Why Multiple JOINs are bad for Query or Do Not Get in the Way of Optimizer

Total: 1 Average: 5

Recently, I came across an application that generated DB queries. I understand that there is nothing new about that, but when application began running slow and I had to find out the reason of the slowdown, I was amazed to find these queries. Here is what SQL Server sometimes has to deal with:

SELECT COUNT(DISTINCT "pr"."id") FROM  ((((((((((((((((("SomeTable" "pr"

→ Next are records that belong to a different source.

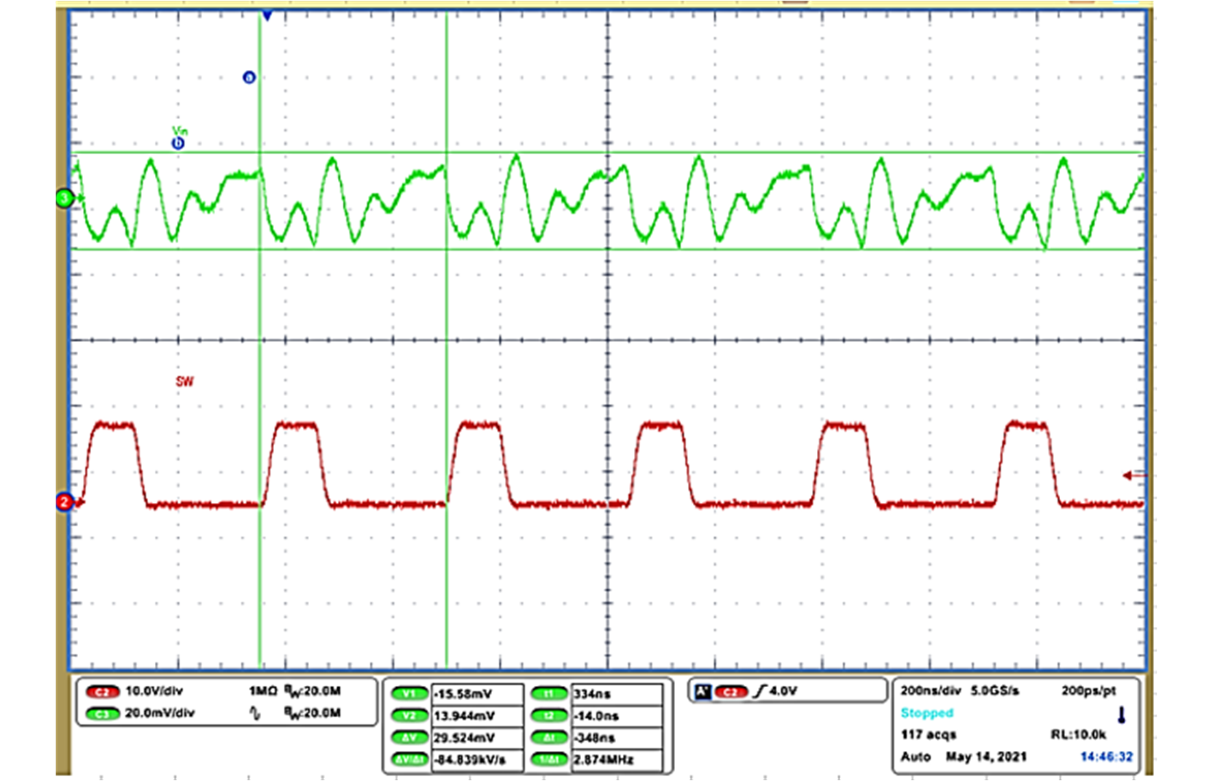Click cursor handle 'b' near Vin label

(178, 143)
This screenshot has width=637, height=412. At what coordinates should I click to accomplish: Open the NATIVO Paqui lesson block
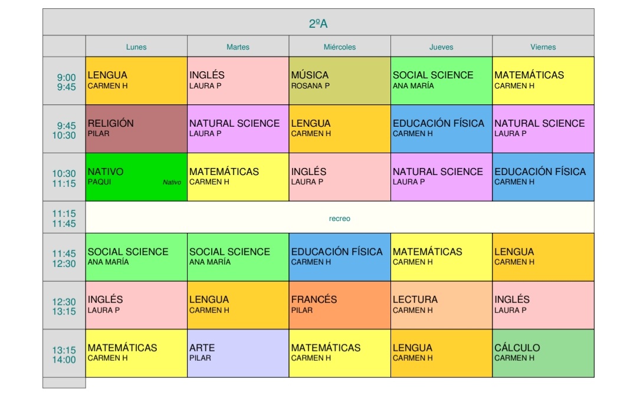coord(136,177)
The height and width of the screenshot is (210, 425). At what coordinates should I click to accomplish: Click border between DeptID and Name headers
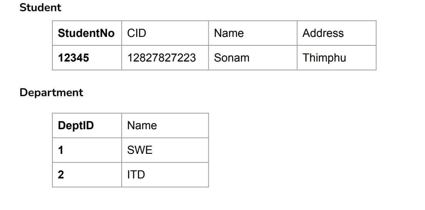122,125
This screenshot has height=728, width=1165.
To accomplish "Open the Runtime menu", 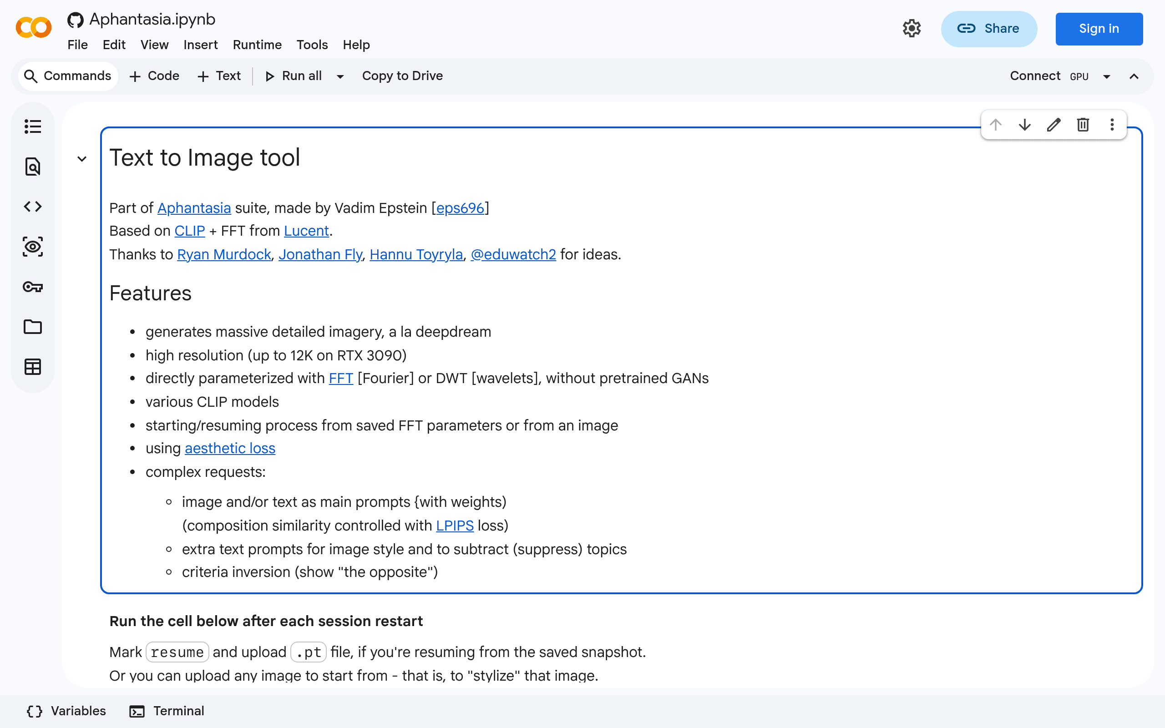I will [257, 45].
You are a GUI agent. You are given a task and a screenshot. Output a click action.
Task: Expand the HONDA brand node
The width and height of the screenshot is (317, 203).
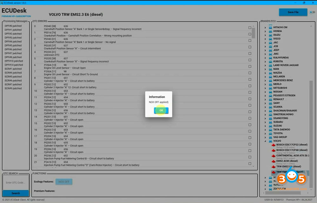[x=265, y=31]

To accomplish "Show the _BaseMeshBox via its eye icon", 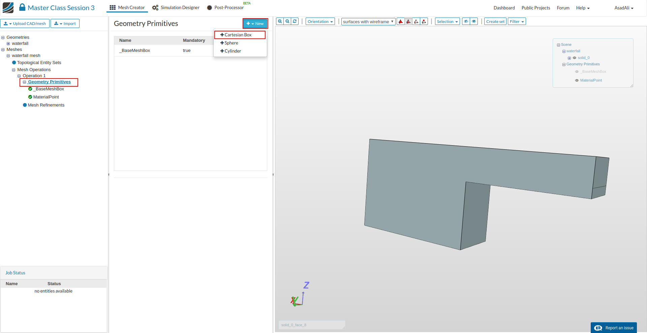I will point(577,72).
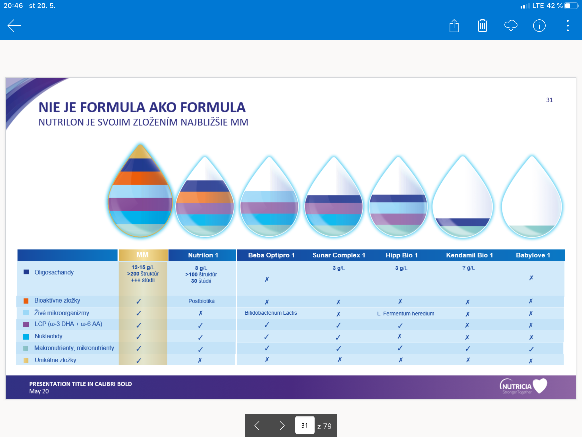Open the info circle icon
The image size is (582, 437).
coord(539,26)
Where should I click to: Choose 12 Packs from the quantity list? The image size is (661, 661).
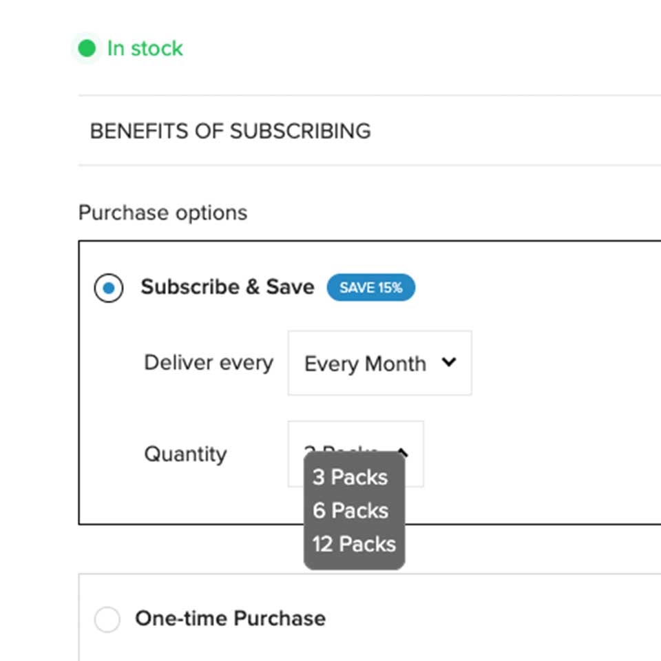354,544
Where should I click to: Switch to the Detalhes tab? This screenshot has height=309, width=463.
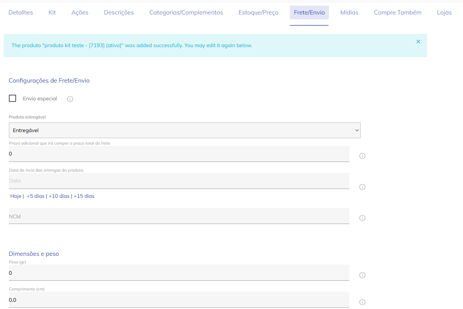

LEFT OUTER JOIN "SomeTable1698" "uf_pr_id_698" ON "uf_pr_id_698"."request" = "pr"."id") 
LEFT OUTER JOIN "SomeTable1700" "ufref3737_i2" ON "ufref3737_i2"."request" = "pr"."id") 

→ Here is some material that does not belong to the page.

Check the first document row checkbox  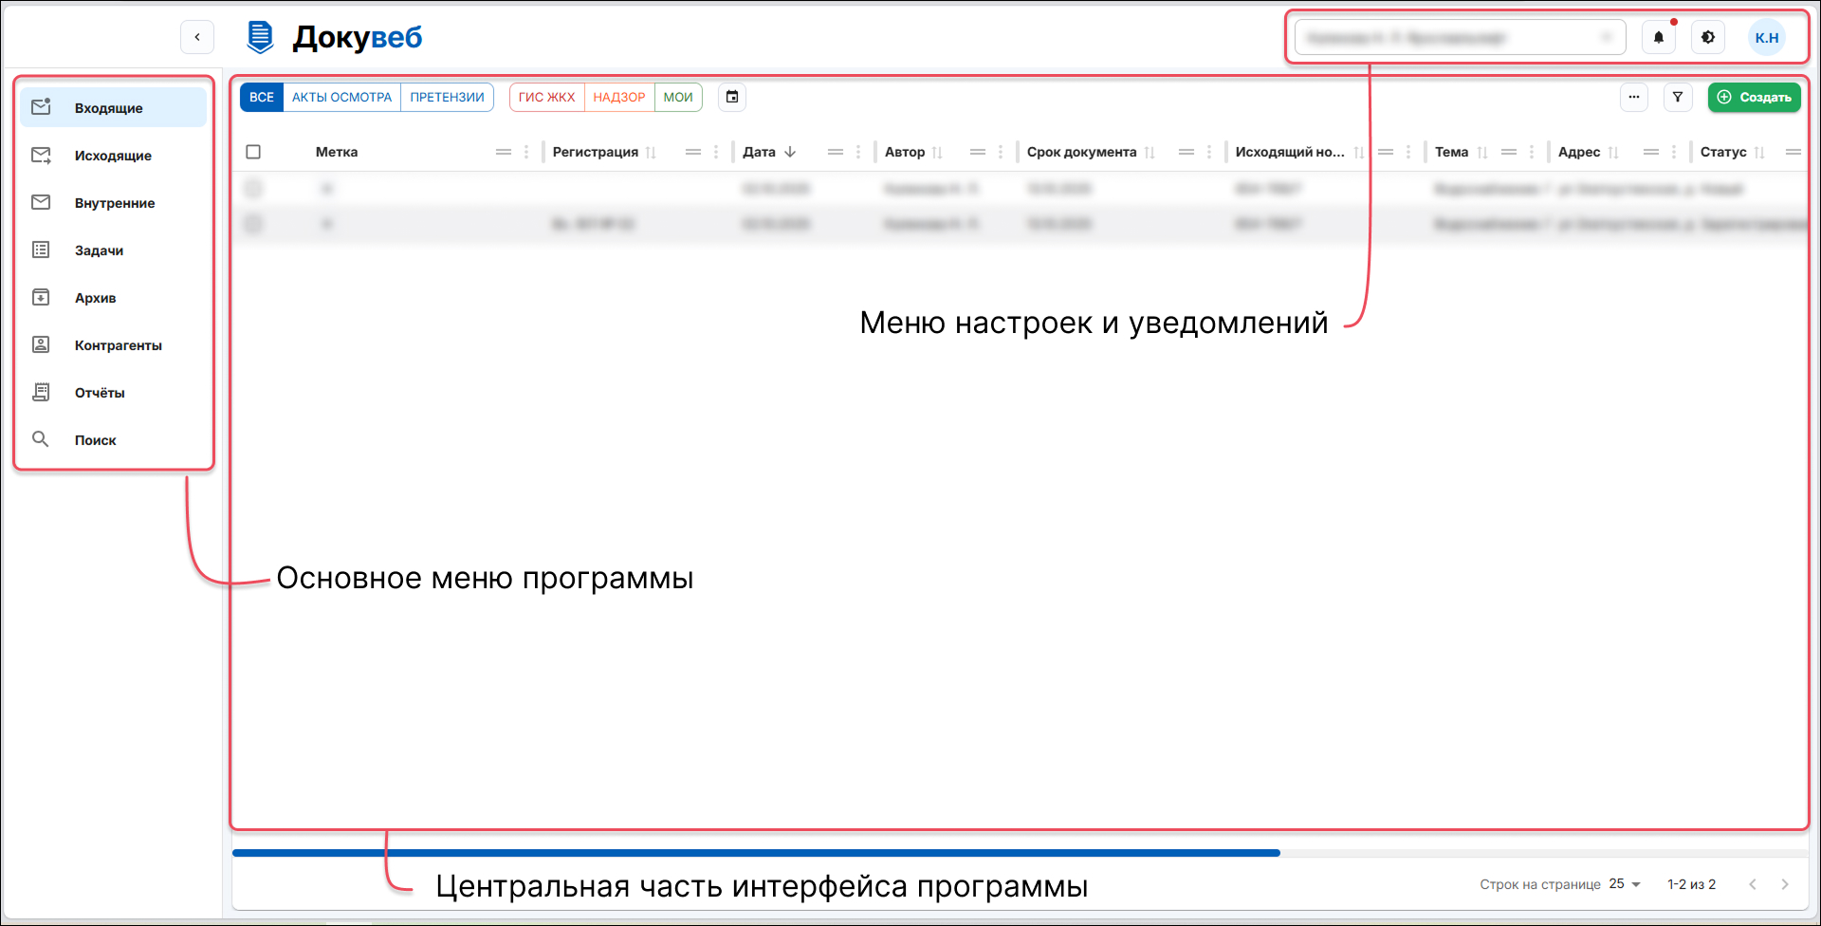(253, 188)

LEFT OUTER JOIN "SomeTable1666" "x0" ON "x0"."request" = "ufref3737_i2"."f6_callerper")
LEFT OUTER JOIN "SomeTable1666" "uf_ufref4646_i3_f58__666" ON "uf_ufref4646_i3_f58__666"."request" = "ufref3737_i2"."f58_")

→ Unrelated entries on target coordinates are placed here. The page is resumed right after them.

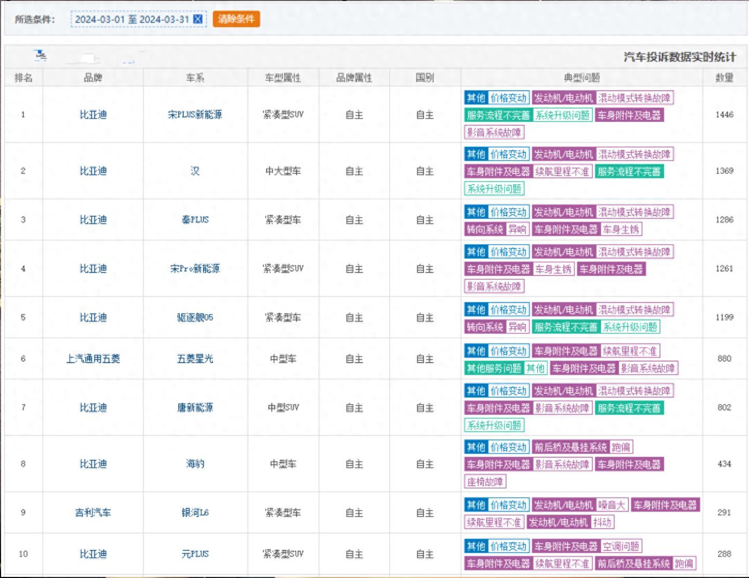Select the 吉利汽车 brand link
Viewport: 749px width, 578px height.
tap(93, 513)
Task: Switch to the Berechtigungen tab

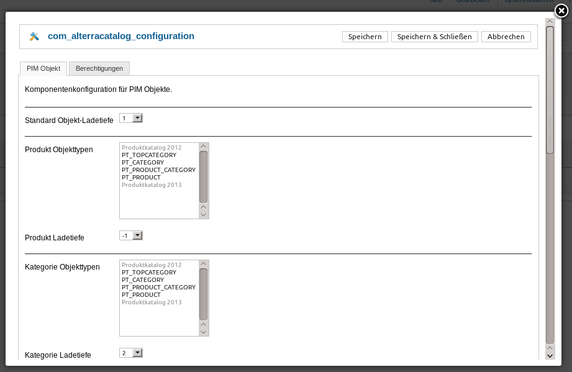Action: coord(99,68)
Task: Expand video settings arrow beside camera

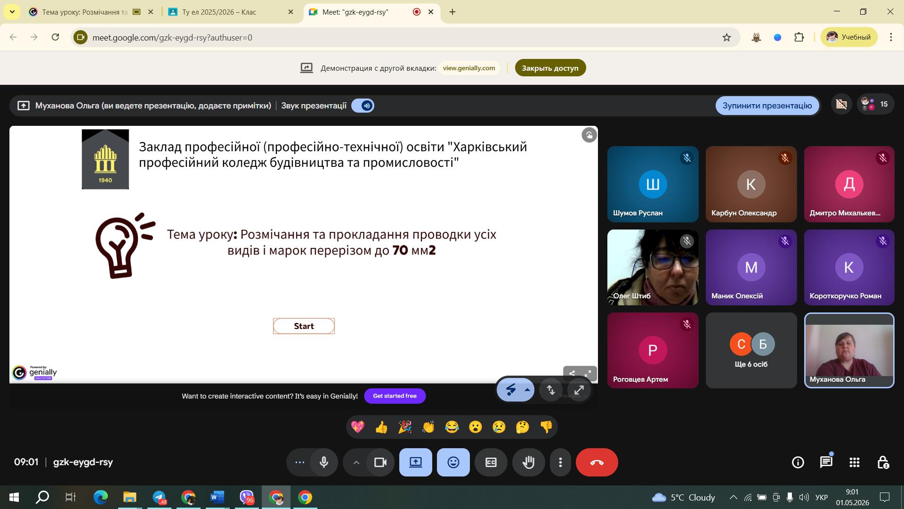Action: click(x=356, y=462)
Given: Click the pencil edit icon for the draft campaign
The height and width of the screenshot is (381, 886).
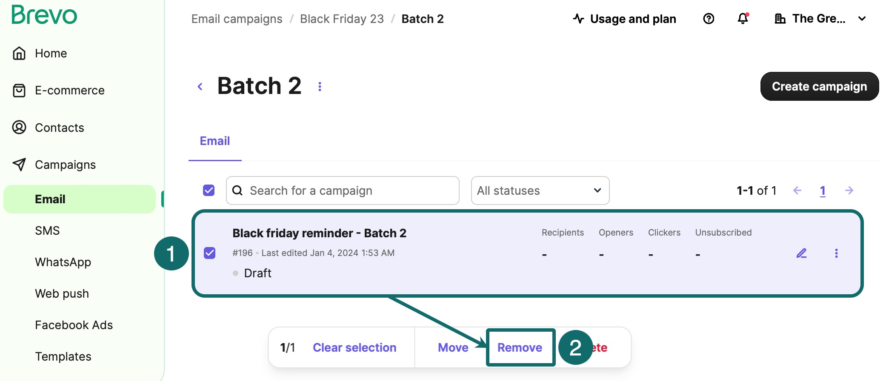Looking at the screenshot, I should coord(801,253).
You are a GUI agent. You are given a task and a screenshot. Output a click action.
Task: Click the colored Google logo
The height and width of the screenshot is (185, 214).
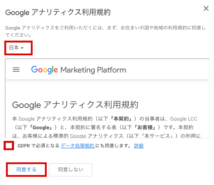pos(44,70)
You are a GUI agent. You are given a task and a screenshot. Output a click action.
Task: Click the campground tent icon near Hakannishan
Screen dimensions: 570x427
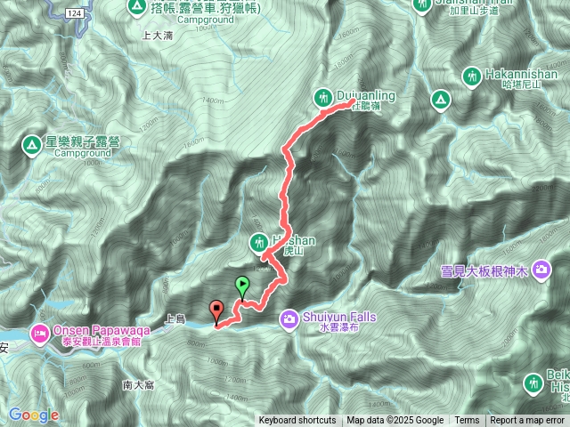pyautogui.click(x=441, y=101)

LEFT OUTER JOIN "SomeTable1694" "x1" ON "x1"."request" = "ufref3737_i2"."f38_servicep")
LEFT OUTER JOIN "SomeTable3754" "ufref3754_i12" ON "pr"."id" = "ufref3754_i12"."request")
LEFT OUTER JOIN "SomeTable1698" "uf_ufref3754_i12_reference_698" ON "uf_ufref3754_i12_reference_698"."request" = "ufref3754_i12"."reference")
LEFT OUTER JOIN "SomeTable1698" "x2" ON "x2"."request" = "ufref3737_i2"."f34_parentse")
LEFT OUTER JOIN "SomeTable4128" "ufref3779_4128_i14" ON "ufref3737_i2"."f34_parentse" = "ufref3779_4128_i14"."request")
LEFT OUTER JOIN "SomeTable1859" "x3" ON "x3"."request" = "ufref3779_4128_i14"."reference")
LEFT OUTER JOIN "SomeTable3758" "ufref3758_i15" ON "pr"."id" = "ufref3758_i15"."request")
LEFT OUTER JOIN "SomeTable1698" "uf_ufref3758_i15_reference_698" ON "uf_ufref3758_i15_reference_698"."request" = "ufref3758_i15"."reference")
LEFT OUTER JOIN "SomeTable3758" "ufref3758_i16" ON "pr"."id" = "ufref3758_i16"."request")
LEFT OUTER JOIN "SomeTable4128" "ufref3758_4128_i16" ON "ufref3758_i16"."reference" = "ufref3758_4128_i16"."request")
LEFT OUTER JOIN "SomeTable1859" "x4" ON "x4"."request" = "ufref3758_4128_i16"."reference")
LEFT OUTER JOIN "SomeTable4128" "ufref4128_i17" ON "pr"."id" = "ufref4128_i17"."request")
LEFT OUTER JOIN "SomeTable1859" "uf_ufref4128_i17_reference_859" ON "uf_ufref4128_i17_reference_859"."request" = "ufref4128_i17"."reference")
LEFT OUTER JOIN "SomeTable1666" "uf_ufref4667_i25_f69__666" ON "uf_ufref4667_i25_f69__666"."request" = "uf_pr_id_698"."f69_"
WHERE ("uf_pr_id_698"."f1_applicant" IN (248,169,180,201,203,205,209,215,223,357,371,379,3502,3503,3506,3514,3517,3531,3740,3741)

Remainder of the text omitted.